DryRun's Custom Policy Agent Advantage

Diving deeper into

DryRun Security

Company Report
The Custom Policy Agent is the most distinctive feature.
Analyzed 9 sources

This feature is DryRun's clearest path from scanner to control layer. Most AppSec tools can find known bug patterns, but the hard part for security teams is turning internal rules into checks that actually run in every pull request. DryRun lets a platform or security team write that rule in plain English, then applies it across repos, languages, and frameworks, which shifts the product from finding issues to encoding company specific engineering guardrails.

  • The practical difference versus Semgrep is workflow. Semgrep gives teams strong custom controls, but they still manage rules through the Semgrep Editor and policy modes.

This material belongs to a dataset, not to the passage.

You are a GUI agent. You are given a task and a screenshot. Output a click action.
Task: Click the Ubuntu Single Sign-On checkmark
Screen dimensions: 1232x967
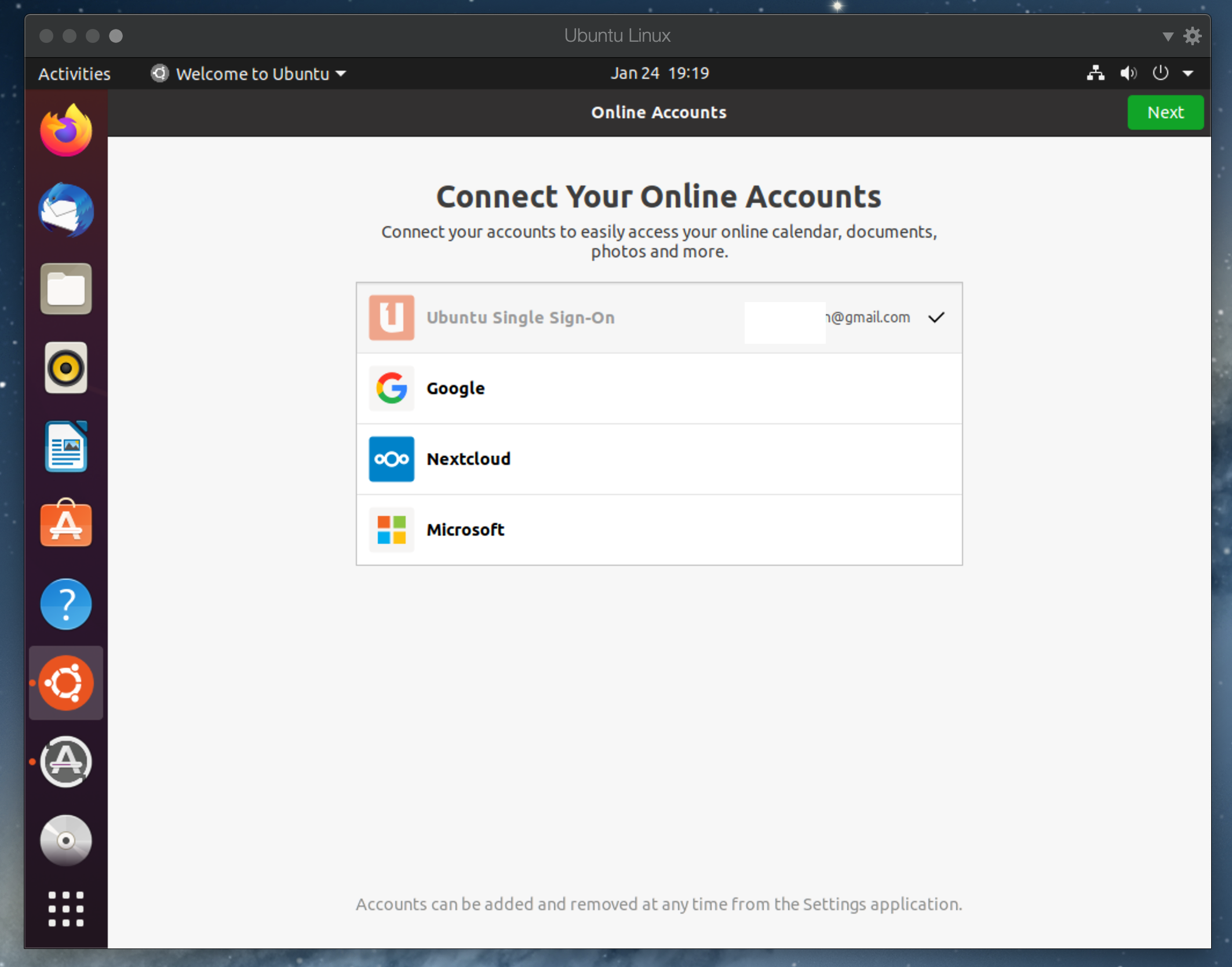coord(936,317)
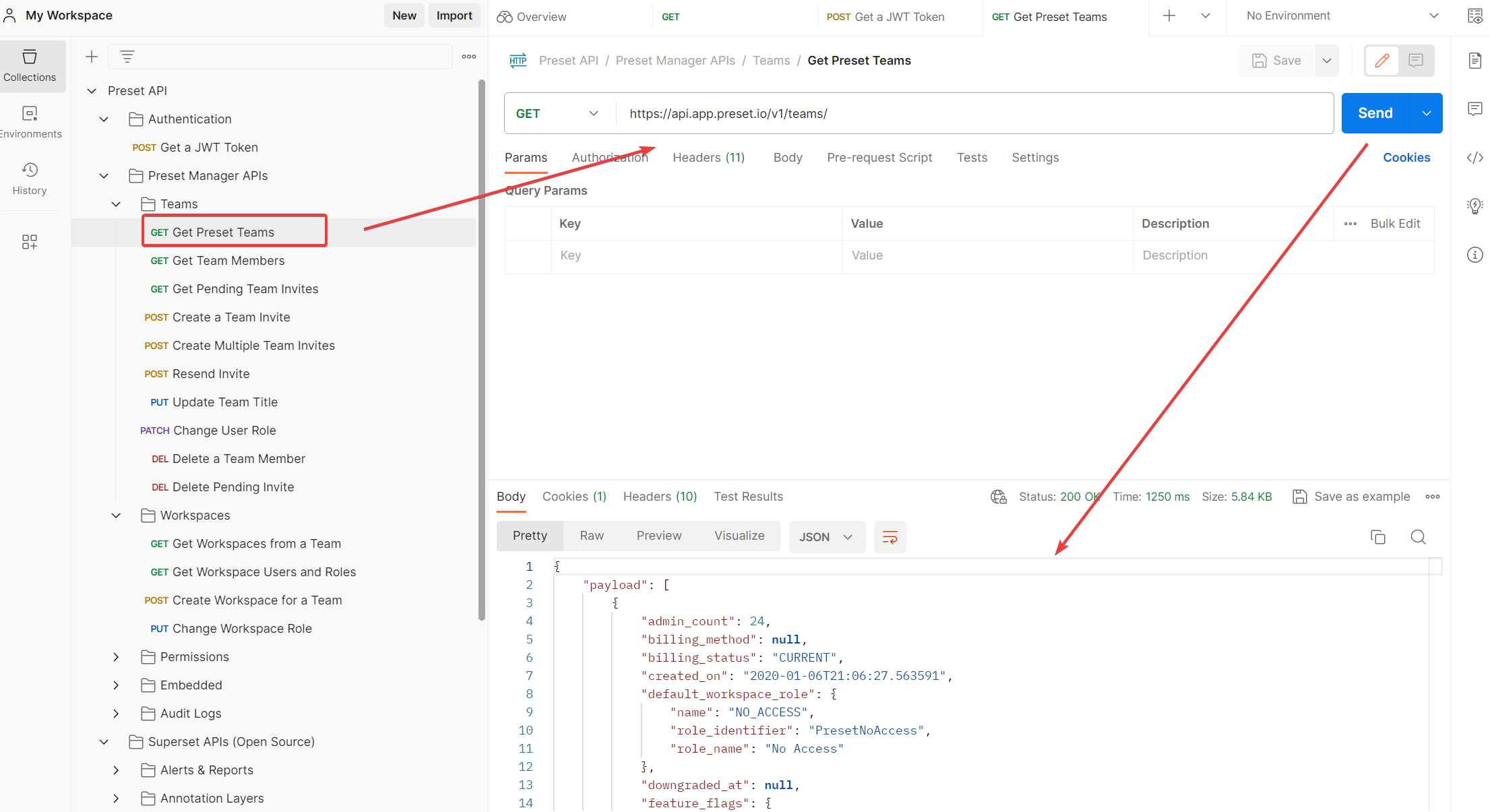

DryRun is selling the idea that the security team can describe the rule directly, without learning a rule syntax or maintaining pattern logic over time.
  • This matters most for logic heavy checks that are awkward in traditional SAST, like whether a new endpoint added an auth check, whether an AI feature can be driven into prompt injection, or whether a dependency violates an internal license policy. Those are closer to company operating rules than universal vulnerability signatures.
  • It also gives DryRun a wedge against bundled platforms like GitHub Advanced Security and AI native rivals like Endor Labs. GitHub owns the repo workflow and CodeQL alerts, and Endor adds AI review in pull requests, but DryRun's strongest pitch is that each company can turn its own review standards into automated PR gates instead of relying only on vendor supplied checks.

The next step is for policy authoring to become the buying center, not just PR scanning. If DryRun keeps turning security team judgment into reusable controls, it can expand from a developer tool into the place where engineering policy is defined, enforced, and audited across human written and AI generated code.